Received: 24 April 2014; in revised form: 24 June 2014 / Accepted: 9 July 2014 / Published: 31 July 2014

Abstract

:
Cancer continues to be one of the most important health problems worldwide, and the identification of novel drugs and treatments to address this disease is urgent. During recent years, marine organisms have proven to be a promising source of new compounds with action against tumoral cell lines. Here, we describe the synthesis and anticancer activity of eight new 3-alkylpyridine alkaloid (3-APA) analogs in four steps and with good yields. The key step for the synthesis of these compounds is a Williamson etherification under phase-transfer conditions. We investigated the influence of the length of the alkyl chain attached to position 3 of the pyridine ring on the cytotoxicity of these compounds. Biological assays demonstrated that compounds with an alkyl chain of ten carbon atoms (4c and 5c) were the most active against two tumoral cell lines: RKO-AS-45-1 and HeLa. Micronucleus and TUNEL assays showed that both compounds are mutagenic and induce apoptosis. In addition, Compound 5c altered the cellular actin cytoskeleton in RKO-AS-45-1 cells.
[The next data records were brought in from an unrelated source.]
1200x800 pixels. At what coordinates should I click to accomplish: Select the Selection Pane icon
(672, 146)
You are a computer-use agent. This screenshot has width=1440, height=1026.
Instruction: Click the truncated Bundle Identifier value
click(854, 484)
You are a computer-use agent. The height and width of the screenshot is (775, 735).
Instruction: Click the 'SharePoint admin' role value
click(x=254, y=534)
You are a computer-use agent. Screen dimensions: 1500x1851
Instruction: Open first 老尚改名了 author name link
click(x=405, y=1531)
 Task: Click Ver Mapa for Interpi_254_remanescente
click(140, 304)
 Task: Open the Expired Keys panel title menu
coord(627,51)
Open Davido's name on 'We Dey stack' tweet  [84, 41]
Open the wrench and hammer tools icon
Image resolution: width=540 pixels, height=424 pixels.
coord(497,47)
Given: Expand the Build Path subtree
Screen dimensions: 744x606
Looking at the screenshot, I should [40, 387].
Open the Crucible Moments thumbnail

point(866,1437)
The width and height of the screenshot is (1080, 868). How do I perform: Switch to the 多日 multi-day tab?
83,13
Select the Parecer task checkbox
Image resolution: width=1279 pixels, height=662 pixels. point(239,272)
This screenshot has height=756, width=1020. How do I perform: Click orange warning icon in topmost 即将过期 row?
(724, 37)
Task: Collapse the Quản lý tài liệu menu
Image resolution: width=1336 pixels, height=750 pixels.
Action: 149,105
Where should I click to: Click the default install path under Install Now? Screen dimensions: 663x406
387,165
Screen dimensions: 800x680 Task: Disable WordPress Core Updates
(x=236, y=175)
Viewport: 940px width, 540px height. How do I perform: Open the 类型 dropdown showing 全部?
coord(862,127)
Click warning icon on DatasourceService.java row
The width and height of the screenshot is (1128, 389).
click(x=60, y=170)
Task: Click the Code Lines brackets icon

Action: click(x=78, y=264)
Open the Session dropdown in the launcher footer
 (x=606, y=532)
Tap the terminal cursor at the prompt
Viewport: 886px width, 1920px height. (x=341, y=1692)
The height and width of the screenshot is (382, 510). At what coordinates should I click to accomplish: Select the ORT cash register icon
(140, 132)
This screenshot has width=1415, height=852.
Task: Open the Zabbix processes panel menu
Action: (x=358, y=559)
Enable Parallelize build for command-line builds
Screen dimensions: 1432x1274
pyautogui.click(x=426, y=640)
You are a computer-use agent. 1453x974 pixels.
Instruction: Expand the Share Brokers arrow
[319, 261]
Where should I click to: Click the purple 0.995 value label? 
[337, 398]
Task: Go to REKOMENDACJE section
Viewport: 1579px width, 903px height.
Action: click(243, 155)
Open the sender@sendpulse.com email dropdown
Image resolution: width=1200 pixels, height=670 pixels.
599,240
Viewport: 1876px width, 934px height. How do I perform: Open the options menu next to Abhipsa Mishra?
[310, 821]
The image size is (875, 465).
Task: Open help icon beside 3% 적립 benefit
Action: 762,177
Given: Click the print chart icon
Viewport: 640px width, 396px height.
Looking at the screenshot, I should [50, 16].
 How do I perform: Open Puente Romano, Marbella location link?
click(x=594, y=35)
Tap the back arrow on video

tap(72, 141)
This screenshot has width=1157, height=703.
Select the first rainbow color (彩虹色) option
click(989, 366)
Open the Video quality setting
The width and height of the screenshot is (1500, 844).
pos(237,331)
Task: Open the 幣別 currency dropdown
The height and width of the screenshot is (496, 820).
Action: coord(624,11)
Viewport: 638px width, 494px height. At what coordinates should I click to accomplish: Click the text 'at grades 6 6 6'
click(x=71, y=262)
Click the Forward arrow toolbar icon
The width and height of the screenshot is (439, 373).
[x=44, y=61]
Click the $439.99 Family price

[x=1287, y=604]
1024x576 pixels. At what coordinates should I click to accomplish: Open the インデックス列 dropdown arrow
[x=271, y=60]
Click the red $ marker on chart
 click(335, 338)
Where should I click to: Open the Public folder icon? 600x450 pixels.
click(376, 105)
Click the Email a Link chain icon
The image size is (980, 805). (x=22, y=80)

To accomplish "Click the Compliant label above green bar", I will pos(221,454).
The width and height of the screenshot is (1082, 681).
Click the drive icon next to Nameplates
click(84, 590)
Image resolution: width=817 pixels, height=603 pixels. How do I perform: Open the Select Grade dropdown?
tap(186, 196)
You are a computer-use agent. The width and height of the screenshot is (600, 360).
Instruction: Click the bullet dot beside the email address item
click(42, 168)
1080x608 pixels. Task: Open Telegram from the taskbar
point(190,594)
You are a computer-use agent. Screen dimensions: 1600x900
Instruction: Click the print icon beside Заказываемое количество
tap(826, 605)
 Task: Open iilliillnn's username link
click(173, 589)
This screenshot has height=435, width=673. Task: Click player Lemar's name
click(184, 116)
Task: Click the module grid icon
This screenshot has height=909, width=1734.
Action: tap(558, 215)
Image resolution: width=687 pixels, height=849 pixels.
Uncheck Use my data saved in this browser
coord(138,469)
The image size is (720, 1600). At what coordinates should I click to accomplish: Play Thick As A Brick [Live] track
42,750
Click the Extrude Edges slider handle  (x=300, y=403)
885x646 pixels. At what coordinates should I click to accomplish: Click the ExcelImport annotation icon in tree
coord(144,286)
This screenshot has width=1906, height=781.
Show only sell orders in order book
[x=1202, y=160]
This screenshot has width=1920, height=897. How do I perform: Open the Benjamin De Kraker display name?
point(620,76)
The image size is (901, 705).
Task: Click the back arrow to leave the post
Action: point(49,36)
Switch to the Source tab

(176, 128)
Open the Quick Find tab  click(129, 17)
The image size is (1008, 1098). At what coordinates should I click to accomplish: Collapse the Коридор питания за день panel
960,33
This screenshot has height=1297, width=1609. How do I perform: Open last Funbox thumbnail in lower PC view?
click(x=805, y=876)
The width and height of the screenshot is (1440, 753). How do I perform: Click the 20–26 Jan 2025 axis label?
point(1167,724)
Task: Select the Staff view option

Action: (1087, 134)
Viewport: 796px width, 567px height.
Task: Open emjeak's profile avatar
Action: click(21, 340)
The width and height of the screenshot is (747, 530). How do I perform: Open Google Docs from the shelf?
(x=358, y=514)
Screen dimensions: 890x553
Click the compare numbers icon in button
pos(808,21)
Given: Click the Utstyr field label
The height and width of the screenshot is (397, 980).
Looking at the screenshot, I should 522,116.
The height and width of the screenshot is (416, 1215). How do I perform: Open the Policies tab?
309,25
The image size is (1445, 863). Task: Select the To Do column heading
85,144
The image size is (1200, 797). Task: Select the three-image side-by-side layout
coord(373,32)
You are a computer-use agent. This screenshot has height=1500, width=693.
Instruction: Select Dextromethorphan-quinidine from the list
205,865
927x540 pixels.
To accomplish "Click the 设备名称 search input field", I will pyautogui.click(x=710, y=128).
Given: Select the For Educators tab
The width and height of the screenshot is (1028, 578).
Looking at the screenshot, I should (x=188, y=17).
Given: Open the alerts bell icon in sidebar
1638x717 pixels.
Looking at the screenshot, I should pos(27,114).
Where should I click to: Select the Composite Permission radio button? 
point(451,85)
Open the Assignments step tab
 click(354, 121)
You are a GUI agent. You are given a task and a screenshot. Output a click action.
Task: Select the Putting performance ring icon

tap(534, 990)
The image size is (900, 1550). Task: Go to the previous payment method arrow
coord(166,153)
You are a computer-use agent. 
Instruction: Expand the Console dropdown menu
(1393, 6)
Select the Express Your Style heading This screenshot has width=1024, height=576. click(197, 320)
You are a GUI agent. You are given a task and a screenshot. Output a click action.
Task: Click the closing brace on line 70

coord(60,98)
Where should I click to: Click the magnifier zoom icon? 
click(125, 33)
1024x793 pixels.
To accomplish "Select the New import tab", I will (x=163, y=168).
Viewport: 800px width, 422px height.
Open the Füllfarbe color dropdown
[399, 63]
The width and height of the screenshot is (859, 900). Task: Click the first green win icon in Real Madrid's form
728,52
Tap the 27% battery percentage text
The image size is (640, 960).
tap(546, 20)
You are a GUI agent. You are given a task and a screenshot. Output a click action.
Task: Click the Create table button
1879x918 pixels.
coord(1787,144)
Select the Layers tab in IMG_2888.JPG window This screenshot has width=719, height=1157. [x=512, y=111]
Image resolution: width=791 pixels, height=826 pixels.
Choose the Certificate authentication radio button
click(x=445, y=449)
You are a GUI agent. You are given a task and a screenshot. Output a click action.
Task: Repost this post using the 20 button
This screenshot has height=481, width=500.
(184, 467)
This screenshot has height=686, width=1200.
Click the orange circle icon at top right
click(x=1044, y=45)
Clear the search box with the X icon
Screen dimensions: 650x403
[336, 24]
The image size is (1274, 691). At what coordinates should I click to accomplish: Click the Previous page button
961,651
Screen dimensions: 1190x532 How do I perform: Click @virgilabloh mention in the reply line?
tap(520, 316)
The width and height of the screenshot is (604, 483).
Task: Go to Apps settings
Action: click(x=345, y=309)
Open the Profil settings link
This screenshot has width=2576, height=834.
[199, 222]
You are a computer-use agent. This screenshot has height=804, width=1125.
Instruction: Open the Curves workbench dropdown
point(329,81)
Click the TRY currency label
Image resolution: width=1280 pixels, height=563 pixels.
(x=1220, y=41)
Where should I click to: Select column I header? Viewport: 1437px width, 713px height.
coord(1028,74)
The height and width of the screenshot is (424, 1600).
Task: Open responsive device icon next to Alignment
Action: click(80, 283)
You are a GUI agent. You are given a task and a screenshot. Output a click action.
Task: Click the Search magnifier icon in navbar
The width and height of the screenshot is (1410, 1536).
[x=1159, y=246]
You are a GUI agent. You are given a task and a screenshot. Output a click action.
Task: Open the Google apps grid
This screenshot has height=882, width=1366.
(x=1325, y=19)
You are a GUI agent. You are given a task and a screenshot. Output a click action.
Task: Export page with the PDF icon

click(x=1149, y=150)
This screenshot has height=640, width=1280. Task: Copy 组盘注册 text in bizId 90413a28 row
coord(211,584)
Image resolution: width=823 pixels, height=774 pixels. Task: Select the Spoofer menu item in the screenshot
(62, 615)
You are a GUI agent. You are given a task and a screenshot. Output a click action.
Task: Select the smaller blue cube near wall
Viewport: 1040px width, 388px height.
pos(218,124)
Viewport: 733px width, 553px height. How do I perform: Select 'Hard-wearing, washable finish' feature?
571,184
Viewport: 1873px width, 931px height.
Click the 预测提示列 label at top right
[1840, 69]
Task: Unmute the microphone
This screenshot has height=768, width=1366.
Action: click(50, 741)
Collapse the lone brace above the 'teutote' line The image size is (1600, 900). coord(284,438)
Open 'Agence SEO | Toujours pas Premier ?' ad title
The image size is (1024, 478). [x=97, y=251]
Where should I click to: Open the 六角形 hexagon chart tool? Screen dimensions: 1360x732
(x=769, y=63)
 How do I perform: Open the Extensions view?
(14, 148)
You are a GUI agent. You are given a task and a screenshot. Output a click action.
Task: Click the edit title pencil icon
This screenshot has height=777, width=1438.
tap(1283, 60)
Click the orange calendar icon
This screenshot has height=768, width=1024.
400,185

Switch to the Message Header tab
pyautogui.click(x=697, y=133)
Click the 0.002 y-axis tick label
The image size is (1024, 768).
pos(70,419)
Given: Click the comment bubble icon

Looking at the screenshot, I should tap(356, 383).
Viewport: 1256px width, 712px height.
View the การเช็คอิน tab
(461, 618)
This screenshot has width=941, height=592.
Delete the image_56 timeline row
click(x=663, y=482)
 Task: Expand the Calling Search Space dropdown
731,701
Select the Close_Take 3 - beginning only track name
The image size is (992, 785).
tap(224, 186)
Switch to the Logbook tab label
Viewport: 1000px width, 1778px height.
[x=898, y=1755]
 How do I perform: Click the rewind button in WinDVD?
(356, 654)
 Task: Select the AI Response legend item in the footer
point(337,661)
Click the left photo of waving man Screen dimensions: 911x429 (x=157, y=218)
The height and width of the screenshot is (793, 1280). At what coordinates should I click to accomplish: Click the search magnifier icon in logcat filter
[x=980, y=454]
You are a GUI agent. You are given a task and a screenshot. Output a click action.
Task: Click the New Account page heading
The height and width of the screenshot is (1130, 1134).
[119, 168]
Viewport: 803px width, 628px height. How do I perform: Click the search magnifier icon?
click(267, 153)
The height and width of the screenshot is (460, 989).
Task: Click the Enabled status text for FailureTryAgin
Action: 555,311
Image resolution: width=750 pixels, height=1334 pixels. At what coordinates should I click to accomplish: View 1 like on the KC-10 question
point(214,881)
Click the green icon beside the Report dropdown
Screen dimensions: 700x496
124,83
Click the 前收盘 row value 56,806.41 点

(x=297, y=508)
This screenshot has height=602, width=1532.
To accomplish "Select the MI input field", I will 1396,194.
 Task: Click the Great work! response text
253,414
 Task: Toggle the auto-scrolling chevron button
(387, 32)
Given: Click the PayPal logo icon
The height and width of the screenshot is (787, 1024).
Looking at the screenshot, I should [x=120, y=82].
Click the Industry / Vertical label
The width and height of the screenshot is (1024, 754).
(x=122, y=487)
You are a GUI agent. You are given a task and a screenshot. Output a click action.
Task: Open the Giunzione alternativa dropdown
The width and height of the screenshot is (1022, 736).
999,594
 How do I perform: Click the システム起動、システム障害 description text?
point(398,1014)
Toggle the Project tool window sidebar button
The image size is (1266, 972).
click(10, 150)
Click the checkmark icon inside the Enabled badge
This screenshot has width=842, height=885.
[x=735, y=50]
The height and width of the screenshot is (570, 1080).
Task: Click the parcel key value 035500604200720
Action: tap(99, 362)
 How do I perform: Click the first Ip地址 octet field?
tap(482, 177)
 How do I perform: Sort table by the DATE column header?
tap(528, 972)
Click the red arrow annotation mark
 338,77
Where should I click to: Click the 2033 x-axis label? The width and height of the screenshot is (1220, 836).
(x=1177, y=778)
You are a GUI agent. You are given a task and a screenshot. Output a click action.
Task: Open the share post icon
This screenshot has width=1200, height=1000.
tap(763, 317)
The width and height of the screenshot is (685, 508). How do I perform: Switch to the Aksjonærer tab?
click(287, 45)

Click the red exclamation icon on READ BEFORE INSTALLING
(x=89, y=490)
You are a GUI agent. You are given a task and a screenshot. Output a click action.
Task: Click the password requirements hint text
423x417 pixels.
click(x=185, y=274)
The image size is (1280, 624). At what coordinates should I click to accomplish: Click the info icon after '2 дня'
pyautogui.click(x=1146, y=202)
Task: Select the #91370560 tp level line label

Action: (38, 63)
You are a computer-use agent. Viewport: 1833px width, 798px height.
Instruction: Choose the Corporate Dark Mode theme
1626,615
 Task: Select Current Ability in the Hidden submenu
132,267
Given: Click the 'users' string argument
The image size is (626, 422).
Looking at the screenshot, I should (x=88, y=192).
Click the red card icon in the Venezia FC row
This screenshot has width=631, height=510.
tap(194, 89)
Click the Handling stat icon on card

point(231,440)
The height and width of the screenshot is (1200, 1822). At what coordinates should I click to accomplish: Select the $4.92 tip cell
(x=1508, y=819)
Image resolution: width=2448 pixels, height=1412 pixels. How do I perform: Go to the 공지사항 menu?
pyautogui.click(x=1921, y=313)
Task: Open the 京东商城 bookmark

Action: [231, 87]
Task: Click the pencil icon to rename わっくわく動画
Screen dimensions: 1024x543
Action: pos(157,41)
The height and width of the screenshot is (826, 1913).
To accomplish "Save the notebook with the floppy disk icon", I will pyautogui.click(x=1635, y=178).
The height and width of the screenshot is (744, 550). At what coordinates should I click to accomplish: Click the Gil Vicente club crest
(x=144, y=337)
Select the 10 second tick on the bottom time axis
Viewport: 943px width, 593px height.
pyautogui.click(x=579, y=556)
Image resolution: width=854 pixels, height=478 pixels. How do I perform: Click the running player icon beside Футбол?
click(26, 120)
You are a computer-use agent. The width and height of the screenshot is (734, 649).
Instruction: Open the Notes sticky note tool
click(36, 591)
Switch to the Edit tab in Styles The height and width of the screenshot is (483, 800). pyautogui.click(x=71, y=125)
The results suggest that Compounds 4c and 5c may be novel prototype anticancer agents.
Keywords:
3-alkylpyridine alkaloids; cancer; mutagenicity; apoptosis

1. Introduction

Cancer remains one of the leading causes of death in the world, particularly in developing countries [1]. In this context, the identification of novel drugs and treatments to address this situation is urgent [2]. The discovery of secondary metabolites from marine organisms has provided a potential source of new compounds with action against tumor cell lines [3].
Marine sponges are a rich source of secondary metabolites [4]. These metabolites have been widely reported, as well as many synthetic analogs with interesting antitumor activity [5,6,7,8,9,10]. The marine sponge, Theonella sp. (order Lithistida), is a rich source of structurally-diverse, biologically-active peptides, such as cyclopeptide perthamides G–K [11], glycopeptide theonellamides A–G [12] and 3-alkylpyridine alkaloids (3-APAs), including theonelladines A–D [13]. Although different classes of metabolites have been isolated from this group of marine sponges, these compounds are typically highlighted for their remarkable cytotoxic activity against tumor human cell lines [11,12], as are their analogs [14]. A small series of 3-APA analogs of theonelladine C (Figure 1) recently synthesized by our research group exhibited antiprotozoal activity [15,16] and pro-apoptotic action against a human colon carcinoma (RKO-AS-45-1) cell line [14]. We also observed that their cytotoxicity appeared to be affected by the alkyl chain length (9 or 12 carbon atoms) and the type of functional group attached to the end of this chain (e.g., azide or amine) (Figure 1).
Figure 1. Theonelladine C and some examples of its synthetic analogs.
Figure 1. Theonelladine C and some examples of its synthetic analogs.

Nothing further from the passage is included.